| Exercise text |
***

Reduces blood pressure.

Improves circulation.

Raises the number of red blood cells, which improves oxygen transportation.

The sleep quality of insomnia patients can improve with moderate exercise.

Improves mental health.

A study found that exercise may reduce migraine symptoms.

Reduces the risk of heart disease and cardiovascular problems.

Helps improve survival rates of patients with cardiovascular diseases significantly.

High impact aerobic exercise stimulates bone growth and reduces the risk of osteoporosis.

Increases stamina or endurance – aerobic activity increases the body’s ability to store energy molecules such as fats and carbohydrates within the muscle.

Increases blood flow through muscles.

People who exercise regularly tend to live longer than those who do not, even if they are overweight and their exercise only includes brisk walks, according to researchers from the National Cancer Institute in Bethesda, MD. They wrote: “This finding may help convince currently inactive persons that a modest physical activity program is ‘worth it’ for health benefits, even if it may not result in weight control.”

Woman and man lifting weights.
Anaerobic exercise such as weight lifting can improve strength and muscle.

The aim of anaerobic exercise is to build power, strength, and muscle.

The muscles are exercised at high intensity for short durations – no more than about 2 minutes.

Anaerobic means “without air.” Anaerobic exercises improve muscle strength and our ability to move with quick bursts of speed. When thinking of anaerobic exercise, think of short and fast or short and intensive. Anaerobic exercises include:

weight lifting


intensive and fast skipping (with a rope)

***

| Data shown |
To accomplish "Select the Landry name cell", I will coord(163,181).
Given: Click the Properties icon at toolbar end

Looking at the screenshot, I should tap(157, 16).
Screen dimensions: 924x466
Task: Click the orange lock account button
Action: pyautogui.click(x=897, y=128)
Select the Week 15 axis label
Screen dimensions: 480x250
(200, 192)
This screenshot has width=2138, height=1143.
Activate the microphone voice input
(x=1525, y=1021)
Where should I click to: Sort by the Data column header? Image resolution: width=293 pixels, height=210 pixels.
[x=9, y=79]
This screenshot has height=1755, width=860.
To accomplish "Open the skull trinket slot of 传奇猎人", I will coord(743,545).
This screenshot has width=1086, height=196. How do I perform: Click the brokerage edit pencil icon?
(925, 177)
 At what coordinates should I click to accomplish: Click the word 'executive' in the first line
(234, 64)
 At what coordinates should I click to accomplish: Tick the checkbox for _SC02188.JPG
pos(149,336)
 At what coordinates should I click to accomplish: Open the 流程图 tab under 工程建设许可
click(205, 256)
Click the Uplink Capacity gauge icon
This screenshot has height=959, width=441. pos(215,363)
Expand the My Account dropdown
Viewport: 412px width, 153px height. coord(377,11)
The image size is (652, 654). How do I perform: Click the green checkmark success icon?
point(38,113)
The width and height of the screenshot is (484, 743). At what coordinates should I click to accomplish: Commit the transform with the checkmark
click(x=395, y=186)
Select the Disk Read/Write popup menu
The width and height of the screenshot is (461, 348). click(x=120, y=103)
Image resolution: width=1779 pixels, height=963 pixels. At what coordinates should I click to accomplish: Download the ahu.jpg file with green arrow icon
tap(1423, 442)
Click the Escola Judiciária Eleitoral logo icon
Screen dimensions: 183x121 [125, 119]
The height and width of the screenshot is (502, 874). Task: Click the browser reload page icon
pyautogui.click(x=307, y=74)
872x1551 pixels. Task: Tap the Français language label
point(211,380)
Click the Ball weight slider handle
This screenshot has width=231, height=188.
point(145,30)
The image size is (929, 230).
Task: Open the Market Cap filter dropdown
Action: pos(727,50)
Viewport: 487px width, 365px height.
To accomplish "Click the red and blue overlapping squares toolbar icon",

***

From the text on exercise benefits above, list everything it says exercise reduces or may reduce.

| Answer section |
- Blood pressure
- Migraine symptoms
- The risk of heart disease and cardiovascular problems
- The risk of osteoporosis